---- SOURCE DOCUMENT
Page 1 of 1

Input file problem with large datasets

PostPosted: Mon Oct 27, 2014 5:29 am
by tessjunec
Hi,

I've been doing multiple season analyses ( simple psi.gamma(),eps(),p() ) with numerous datasets with success. I've now tried to use the same model for larger datasets - more than 200 columns. I cannot copy-paste directly into the program, as I get the error report "clipboard can only support xxx characters", so I've tried two methods: breaking the data up and copy-paste-ing them into the input sheet separately, and importing the file as a csv. With both, I get the same error when I try to run analyses - that there is an input file problem. I see this question has been asked before, but none of the answers have helped me. I've checked and re-checked my input files; there are no problems, no missing values, no extra spaces, no larger numbers etc. Any help would be greatly appreciated!

Tessa

Re: Input file problem with large datasets

PostPosted: Mon Oct 27, 2014 8:57 am
by jhines
Hi Tessa,

Either of the two methods you tried should work. Since they didn't, there must be something different about your input than what I expect. Would you mind sending me a copy of your csv file, and pao file?

Thanks,

Jim

Re: Input file problem with large datasets

PostPosted: Thu Oct 30, 2014 8:28 am
by tessjunec
Hi Jim,

Thanks so much for your response. Where should I send the files?

Regards,
Tessa

Re: Input file problem with large datasets

PostPosted: Thu Oct 30, 2014 8:36 am
by jhines
Hi Tessa,

You can send to jhines@usgs.gov

Cheers,

Jim

Re: Input file problem with large datasets

PostPosted: Fri Oct 31, 2014 9:22 am
by jhines
Hi Tessa,

Your input pao file is OK. The problem you are having is due to the large number of secondary
surveys in the data. When I wrote the multi-season model, I assumed that > 200 secondary
surveys per season must be an input error. PRESENCE prints the message in the output file and
stops.

Thinking about it now, I don't see a need for this restriction, so I removed the limitation.
However, the reason that it seemed unreasonable for there to be so many surveys per season is
that it seems unlikely that occupancy doesn't change over such a long period. What do the 233
surveys per season represent in your data? Days? Are you sure occupancy doesn't change over
this period? You might want to define your 'seasons' differently if that's not the case.

For many people, detection probabilities are nuisance parameters, and they are only interested
in occupancy, colonization and extinction. So, you could combine days into weeks, reducing the
number of surveys per season and get the same occupancy, colonizatin and extinction estimates, but
with weekly detection probabilities instead of daily probabilities. This would also reduce the
number of zeros in the data and make building models simpler. What you would lose by this is
the ability to estimate daily detection probabilites, or to model daily detection probabilities
as a function of some daily covariate.
--------
▶ [CHALLENGES]
[a] From the forum thread above, write out everything from "PostPosted: Mon Oct 27, 2014 5:29" down to "be greatly appreciated!".
[b] Can you rewrite the paragraph of the forum thread above that begins "For many people, detection probabilities" more briefly, keeping its main facts?
---- PROVIDED MATERIAL
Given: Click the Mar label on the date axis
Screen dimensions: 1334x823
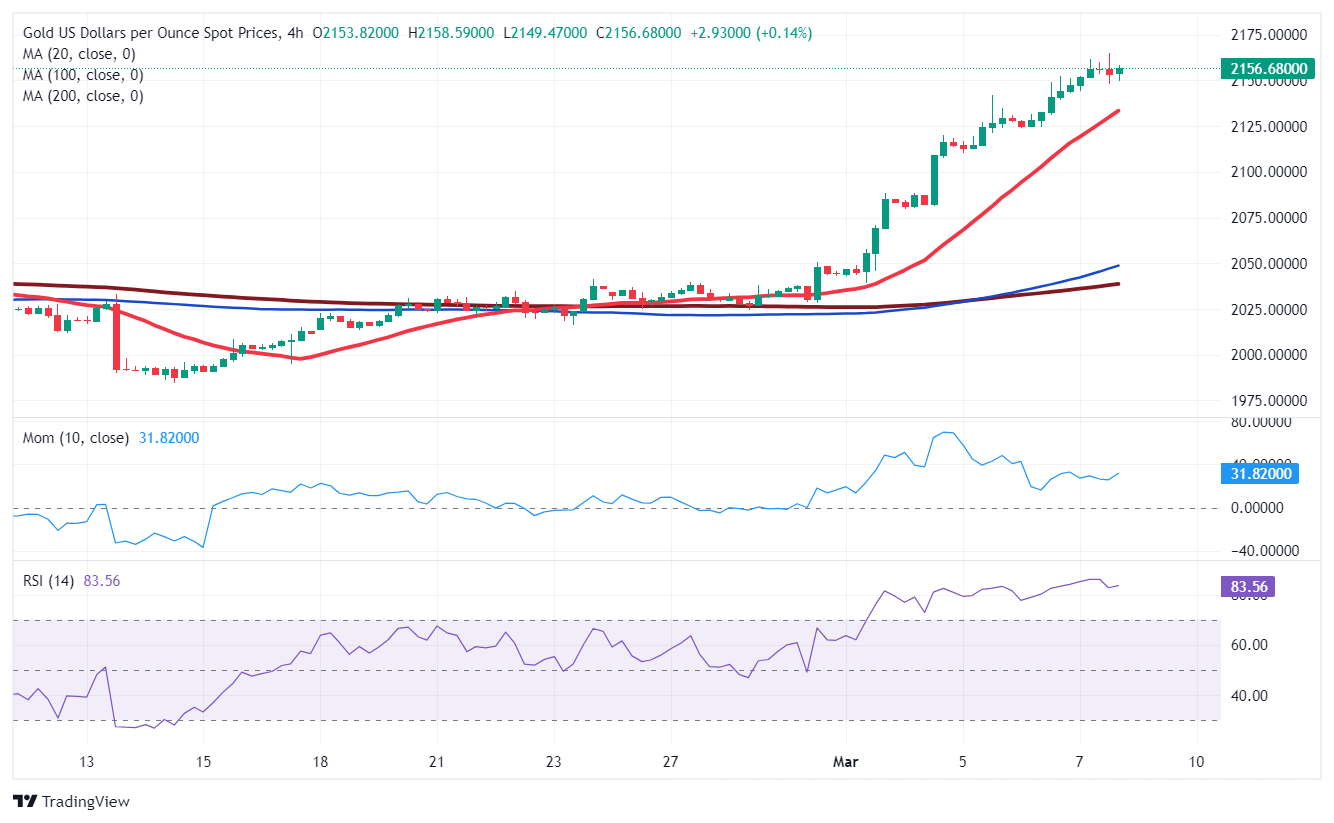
--------
▶ [SOLUTIONS]
[a]
PostPosted: Mon Oct 27, 2014 5:29 am
by tessjunec
Hi,

I've been doing multiple season analyses ( simple psi.gamma(),eps(),p() ) with numerous datasets with success. I've now tried to use the same model for larger datasets - more than 200 columns. I cannot copy-paste directly into the program, as I get the error report "clipboard can only support xxx characters", so I've tried two methods: breaking the data up and copy-paste-ing them into the input sheet separately, and importing the file as a csv. With both, I get the same error when I try to run analyses - that there is an input file problem. I see this question has been asked before, but none of the answers have helped me. I've checked and re-checked my input files; there are no problems, no missing values, no extra spaces, no larger numbers etc. Any help would be greatly appreciated!

[b] Many people treat detection probabilities as nuisance parameters and care only about occupancy, colonization and extinction. Combining days into weeks would reduce the number of surveys per season and the number of zeros in the data, and would make building models simpler. It would also give the same occupancy, colonization and extinction estimates, with weekly instead of daily detection probabilities. The cost is losing the ability to estimate daily detection probabilities or to model them as a function of a daily covariate.